The crowd of funk heads was as enthusiastic as it could be, sans room to dance. When the guitar riff for "Say You Love" -- Breakwater's gorgeous midtempo love song -- dropped, the crowd lifted even further, dancing in their seats and floating on the falsettos crooning, "Love me/Say that you love me."
Fifteen minutes later, Robinson demanded: "What Time Is It?"
"Splash Down Time!" the heads replied. Five minutes of funk deeper than the Marianna Trench later, the show was over to a room of wide smiles and photo ops with Breakwater, who gladly posed with its fans despite having another show in 30 minutes.

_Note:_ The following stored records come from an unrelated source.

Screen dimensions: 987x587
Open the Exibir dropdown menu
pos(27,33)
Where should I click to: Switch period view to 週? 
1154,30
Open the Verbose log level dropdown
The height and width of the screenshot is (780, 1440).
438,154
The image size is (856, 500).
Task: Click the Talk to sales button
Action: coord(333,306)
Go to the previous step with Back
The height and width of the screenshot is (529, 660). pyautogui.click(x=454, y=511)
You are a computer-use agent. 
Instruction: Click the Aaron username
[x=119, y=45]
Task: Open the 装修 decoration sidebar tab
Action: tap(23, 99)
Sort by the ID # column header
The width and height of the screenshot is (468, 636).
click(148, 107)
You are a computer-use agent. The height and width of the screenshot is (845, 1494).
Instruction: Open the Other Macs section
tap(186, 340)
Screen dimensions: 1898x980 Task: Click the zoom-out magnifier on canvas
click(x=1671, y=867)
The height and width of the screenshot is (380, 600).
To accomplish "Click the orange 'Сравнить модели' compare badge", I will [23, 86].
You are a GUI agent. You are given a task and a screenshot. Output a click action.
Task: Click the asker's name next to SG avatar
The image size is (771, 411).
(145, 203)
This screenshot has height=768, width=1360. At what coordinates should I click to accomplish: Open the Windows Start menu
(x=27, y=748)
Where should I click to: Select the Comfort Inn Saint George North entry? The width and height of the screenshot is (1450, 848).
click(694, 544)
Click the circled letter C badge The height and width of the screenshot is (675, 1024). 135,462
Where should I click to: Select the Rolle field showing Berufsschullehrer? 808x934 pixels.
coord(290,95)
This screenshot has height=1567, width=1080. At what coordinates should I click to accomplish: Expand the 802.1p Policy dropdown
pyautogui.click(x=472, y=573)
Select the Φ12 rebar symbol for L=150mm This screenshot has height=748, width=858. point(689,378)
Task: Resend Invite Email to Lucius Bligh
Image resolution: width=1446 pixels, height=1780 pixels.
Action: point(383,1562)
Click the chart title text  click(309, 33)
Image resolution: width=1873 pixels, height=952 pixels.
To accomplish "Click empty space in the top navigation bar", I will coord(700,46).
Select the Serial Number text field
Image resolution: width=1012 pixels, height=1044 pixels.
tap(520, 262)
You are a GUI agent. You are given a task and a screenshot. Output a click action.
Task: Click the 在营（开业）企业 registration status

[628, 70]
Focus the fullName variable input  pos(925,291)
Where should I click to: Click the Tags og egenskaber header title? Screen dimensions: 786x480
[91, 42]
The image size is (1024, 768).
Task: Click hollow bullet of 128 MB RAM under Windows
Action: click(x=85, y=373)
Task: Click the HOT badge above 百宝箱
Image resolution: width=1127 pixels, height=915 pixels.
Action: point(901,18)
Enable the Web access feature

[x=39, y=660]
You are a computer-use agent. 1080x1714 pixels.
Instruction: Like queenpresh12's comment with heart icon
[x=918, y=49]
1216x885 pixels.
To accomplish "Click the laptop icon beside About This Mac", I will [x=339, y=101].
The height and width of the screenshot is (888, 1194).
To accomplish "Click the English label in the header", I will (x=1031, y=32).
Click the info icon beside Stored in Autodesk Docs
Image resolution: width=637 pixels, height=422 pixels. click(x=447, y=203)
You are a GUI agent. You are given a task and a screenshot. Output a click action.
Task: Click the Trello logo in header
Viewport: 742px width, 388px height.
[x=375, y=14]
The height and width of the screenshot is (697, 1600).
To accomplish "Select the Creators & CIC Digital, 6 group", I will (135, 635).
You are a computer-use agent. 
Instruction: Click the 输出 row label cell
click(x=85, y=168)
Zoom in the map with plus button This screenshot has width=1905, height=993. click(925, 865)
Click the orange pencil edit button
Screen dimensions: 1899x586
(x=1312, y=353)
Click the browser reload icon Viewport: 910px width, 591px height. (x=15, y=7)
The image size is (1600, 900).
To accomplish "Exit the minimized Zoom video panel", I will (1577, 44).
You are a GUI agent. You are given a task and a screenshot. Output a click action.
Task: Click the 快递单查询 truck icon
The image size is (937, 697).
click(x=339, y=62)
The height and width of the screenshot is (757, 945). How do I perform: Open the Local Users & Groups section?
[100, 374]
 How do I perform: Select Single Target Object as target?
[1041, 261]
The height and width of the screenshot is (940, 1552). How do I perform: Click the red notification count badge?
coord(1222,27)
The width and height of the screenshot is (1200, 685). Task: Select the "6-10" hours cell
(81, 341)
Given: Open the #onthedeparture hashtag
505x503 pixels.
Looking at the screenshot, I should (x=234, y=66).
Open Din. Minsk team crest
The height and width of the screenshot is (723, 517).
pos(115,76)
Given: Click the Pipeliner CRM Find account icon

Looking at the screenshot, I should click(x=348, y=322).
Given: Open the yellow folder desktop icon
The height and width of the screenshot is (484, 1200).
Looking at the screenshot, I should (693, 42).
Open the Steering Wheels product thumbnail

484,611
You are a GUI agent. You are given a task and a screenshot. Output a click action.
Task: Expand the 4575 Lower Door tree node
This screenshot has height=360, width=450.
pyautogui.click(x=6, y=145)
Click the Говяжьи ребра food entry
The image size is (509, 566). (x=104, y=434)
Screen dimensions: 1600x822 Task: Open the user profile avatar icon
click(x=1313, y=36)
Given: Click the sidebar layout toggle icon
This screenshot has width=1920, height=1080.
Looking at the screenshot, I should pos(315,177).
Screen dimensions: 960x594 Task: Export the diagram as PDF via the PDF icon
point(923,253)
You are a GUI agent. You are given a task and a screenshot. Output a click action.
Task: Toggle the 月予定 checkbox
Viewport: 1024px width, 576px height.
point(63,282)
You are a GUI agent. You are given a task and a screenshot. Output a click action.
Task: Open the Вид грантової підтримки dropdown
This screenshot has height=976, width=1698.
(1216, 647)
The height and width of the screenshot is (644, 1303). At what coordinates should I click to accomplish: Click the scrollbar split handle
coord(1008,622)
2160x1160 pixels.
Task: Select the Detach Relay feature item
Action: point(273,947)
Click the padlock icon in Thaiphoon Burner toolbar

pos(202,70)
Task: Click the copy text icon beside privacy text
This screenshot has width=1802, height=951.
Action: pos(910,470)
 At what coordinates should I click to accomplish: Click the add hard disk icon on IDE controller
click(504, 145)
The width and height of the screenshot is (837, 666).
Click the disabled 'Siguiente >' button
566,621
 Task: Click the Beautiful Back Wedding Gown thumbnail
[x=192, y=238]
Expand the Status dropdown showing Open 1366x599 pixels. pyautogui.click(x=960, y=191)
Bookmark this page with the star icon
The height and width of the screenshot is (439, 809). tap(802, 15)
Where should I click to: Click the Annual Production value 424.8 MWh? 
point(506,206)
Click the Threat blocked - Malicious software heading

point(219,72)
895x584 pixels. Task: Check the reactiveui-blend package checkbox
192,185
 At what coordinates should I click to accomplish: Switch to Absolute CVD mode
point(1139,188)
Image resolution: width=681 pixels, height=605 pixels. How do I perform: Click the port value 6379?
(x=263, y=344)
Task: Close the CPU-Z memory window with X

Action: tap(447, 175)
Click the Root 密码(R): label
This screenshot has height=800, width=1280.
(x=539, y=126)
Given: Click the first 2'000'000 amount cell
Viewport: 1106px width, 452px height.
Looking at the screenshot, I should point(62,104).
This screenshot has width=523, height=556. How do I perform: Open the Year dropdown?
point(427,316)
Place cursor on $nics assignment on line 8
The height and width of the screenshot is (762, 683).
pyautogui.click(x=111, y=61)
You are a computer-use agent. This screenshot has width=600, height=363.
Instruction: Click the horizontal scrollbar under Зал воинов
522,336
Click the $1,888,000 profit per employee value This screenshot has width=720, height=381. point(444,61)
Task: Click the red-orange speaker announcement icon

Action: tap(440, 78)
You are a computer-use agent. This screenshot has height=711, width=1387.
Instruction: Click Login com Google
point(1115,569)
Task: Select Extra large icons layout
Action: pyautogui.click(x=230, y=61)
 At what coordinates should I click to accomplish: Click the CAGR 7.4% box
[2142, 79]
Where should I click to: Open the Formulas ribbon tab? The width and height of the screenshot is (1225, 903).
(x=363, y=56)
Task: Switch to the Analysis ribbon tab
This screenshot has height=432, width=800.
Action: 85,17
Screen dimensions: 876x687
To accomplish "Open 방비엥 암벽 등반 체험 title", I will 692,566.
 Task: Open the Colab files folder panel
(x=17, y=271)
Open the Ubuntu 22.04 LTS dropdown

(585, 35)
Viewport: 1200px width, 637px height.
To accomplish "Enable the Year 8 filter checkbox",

Having seen how the multilayered funk is done on a club level, I was fully prepared to see Earth, Wind & Fire in an arena for the first time. Joining me was my 9-year-old daughter, Jade, whom you may recall from my tale of her encounter with Bootsy Collins this past May. Jade loves Earth, Wind & Fire so much, she went to bed to the strains of their megahit "September" every night for six months last year.
"Hurry Up, People!" Jade, who is usually as sweet as pie, grumbled in line at the concession stand. Some joker ahead of us in line used his American Express card to pay for two hotdogs and two beers, and it took too much time. Earth, Wind & Fire took the stage, the crowd was screaming, and the band launched into "Boogie Wonderland." To keep Jade from utilizing her tae kwon do skills to teach this dude a lesson, I disco-danced with her until we secured her popcorn and my beer. (Use cash at music venues, folks. It's amazing how much faster you can spend it!) And then we boogied down the aisle to our seats. EW&F rained hits at the beginning, dropping "Sing a Song" second and then, before I could get a sip of my beer, "Shining Star," a song I sang to Jade since she was 5, was on and we were up and dancing.
Earth, Wind & Fire, in the post Maurice White-era, have a three-ringed-circus approach. Taking center stage were the three OG members: singer Phillip Bailey, percussionist and vocalist Ralph Johnson, and aforementioned bassist Verdine White. Orbiting around them are Phillip Bailey's son, Phillip Bailey Jr.; and David Wentworth -- who also sing and play percussion and serve as hype men. The EW&F horns: Saxman Gary Bias (who cowrote Anita Baker's smooth jazz hit "Sweet Love"), trombonist Reggie Young, and trumpeter Bobby Burns commanded their own platform in the middle of the stage, with Bias -- who has spent 27 years with EW&F -- taking several solos.
The meat of the band, keyboardist/musical director Myron Mckinley and drummer John Paris, were on opposite sides of the stage on platforms far away from the action. Guitarist Morris O'Connor kind of ran musical messages between the two of them and the stars of the show up front. At times, the different folks running among the four percussion/vocalist stations got distracting, but the music sounded great -- especially on "Evil," the night's lone nod to their early career. So that balanced it out.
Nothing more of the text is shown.